#### Task details
The span to repeat in the listing below runs from the line containing "Open KaskusRadio in top menu" to the line containing "Click the horizontal", inclusive. Repeat it exactly, and only it.

#### Data for the task
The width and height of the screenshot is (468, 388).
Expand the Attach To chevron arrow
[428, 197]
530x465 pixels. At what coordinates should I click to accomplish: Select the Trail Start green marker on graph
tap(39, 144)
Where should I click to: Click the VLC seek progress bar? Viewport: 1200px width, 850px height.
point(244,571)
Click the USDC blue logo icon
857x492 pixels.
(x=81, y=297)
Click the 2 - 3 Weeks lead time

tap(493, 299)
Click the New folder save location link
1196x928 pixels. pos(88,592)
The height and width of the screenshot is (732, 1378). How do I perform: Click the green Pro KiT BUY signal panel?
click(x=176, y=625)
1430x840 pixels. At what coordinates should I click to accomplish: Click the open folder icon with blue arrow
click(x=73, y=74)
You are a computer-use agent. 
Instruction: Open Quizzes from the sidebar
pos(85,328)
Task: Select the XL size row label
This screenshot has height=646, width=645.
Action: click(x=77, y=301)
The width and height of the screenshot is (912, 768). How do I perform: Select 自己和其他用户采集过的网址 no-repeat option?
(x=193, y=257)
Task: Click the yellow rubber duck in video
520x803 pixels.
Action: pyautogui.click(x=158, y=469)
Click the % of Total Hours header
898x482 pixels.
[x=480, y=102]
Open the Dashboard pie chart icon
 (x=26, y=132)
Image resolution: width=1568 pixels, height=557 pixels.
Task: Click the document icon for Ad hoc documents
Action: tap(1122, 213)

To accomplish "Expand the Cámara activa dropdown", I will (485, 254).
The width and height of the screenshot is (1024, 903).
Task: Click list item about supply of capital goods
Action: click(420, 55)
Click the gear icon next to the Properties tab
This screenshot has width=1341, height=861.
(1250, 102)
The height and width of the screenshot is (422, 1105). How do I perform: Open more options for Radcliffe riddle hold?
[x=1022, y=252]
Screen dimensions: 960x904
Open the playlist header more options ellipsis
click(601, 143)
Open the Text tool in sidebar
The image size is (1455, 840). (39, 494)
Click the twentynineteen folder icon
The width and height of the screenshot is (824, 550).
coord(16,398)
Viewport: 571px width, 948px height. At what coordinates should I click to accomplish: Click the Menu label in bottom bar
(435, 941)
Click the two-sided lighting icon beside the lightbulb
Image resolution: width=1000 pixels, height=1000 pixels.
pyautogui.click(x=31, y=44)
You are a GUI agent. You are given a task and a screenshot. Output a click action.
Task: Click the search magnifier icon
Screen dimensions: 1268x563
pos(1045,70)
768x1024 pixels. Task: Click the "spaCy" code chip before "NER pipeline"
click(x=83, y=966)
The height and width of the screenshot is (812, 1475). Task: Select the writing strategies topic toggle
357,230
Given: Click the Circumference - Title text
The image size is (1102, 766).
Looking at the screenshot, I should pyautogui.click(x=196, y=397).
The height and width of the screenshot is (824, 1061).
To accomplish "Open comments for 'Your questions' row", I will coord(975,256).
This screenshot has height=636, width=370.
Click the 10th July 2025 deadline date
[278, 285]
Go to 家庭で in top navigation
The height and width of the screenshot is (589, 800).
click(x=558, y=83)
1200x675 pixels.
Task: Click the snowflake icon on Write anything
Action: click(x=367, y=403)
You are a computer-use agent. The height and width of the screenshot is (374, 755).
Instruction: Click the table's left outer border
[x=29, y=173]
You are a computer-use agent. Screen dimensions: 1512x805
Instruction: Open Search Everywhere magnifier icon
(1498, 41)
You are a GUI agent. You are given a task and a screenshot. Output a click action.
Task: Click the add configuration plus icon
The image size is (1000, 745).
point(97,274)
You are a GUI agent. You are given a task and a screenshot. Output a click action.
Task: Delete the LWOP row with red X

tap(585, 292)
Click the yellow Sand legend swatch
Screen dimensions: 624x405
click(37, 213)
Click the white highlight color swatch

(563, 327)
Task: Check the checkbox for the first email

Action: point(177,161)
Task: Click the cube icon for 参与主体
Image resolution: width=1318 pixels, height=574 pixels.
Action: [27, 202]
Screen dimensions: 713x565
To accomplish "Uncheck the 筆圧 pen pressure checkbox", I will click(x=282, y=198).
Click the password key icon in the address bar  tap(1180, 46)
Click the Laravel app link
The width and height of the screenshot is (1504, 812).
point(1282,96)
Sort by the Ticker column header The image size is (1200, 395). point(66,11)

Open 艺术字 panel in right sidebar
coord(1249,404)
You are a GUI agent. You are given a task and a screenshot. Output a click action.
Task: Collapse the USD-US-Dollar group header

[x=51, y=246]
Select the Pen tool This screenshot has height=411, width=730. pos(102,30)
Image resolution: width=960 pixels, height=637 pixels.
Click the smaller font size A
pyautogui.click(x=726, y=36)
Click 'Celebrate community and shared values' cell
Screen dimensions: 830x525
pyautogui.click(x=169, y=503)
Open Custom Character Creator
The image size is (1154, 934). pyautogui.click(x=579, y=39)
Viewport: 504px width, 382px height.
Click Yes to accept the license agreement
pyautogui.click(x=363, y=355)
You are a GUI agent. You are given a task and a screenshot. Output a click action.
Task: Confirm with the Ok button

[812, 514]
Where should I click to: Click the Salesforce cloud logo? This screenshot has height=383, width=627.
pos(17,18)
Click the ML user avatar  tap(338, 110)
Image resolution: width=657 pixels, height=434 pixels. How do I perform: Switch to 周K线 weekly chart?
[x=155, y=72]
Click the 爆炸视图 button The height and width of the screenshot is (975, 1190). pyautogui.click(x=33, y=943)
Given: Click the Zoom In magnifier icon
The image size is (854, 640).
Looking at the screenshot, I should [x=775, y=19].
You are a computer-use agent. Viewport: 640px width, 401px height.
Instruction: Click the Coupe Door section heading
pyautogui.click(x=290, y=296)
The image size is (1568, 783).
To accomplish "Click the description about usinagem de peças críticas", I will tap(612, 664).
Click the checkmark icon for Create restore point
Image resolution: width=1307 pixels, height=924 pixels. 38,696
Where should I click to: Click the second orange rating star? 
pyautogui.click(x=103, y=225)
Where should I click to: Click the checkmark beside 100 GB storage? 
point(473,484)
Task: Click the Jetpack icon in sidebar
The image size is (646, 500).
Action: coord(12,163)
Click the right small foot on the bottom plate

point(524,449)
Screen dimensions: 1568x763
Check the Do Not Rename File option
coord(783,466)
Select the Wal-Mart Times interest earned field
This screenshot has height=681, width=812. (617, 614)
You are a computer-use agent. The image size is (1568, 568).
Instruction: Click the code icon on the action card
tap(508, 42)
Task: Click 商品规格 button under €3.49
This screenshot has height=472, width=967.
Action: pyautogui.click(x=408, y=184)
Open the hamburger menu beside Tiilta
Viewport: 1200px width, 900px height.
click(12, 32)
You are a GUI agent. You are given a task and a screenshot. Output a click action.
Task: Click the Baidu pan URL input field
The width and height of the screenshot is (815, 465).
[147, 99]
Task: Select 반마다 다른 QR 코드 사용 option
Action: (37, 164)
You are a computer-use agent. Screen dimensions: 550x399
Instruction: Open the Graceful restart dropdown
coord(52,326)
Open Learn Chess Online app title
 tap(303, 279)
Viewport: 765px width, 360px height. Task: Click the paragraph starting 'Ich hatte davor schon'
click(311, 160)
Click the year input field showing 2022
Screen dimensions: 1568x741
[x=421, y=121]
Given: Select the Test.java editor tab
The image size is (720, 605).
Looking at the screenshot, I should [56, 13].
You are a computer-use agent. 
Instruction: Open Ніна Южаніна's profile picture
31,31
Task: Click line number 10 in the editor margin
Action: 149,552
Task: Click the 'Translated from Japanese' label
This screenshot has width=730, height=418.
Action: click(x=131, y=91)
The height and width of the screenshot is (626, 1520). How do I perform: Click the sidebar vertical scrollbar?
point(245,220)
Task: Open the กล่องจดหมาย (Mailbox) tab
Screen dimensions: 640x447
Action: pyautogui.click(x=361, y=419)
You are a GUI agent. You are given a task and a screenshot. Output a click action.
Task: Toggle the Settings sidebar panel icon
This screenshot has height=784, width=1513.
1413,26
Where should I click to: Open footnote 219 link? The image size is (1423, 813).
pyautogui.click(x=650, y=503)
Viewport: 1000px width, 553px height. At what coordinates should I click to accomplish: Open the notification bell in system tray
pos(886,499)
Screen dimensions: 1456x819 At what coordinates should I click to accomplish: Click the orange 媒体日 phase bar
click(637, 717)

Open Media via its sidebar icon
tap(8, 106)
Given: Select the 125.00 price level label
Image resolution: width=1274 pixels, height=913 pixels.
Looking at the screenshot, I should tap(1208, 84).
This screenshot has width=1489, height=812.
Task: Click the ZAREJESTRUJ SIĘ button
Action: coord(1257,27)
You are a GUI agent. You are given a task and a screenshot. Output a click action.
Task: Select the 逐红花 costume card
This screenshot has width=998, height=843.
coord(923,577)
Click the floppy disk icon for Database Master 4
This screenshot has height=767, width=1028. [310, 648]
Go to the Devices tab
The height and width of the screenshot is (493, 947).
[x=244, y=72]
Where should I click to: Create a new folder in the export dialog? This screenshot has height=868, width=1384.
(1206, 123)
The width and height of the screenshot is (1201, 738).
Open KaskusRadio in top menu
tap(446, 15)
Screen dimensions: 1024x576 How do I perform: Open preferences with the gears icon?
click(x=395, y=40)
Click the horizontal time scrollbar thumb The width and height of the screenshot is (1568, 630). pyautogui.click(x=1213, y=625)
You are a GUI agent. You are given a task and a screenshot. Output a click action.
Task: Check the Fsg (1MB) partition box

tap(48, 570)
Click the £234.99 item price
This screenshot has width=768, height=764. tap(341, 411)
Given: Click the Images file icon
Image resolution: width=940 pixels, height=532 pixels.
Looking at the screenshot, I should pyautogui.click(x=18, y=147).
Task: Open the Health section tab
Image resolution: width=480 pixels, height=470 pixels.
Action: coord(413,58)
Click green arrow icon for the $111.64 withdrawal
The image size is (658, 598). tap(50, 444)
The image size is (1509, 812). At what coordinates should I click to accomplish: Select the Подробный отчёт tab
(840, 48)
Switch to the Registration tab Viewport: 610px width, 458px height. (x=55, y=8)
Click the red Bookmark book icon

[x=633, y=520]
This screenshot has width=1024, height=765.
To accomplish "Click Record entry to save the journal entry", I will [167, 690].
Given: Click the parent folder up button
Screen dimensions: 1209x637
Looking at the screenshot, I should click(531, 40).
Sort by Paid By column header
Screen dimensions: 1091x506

#### Written solution
Open KaskusRadio in top menu
tap(446, 15)
Screen dimensions: 1024x576 How do I perform: Open preferences with the gears icon?
click(x=395, y=40)
Click the horizontal time scrollbar thumb The width and height of the screenshot is (1568, 630). pyautogui.click(x=1213, y=625)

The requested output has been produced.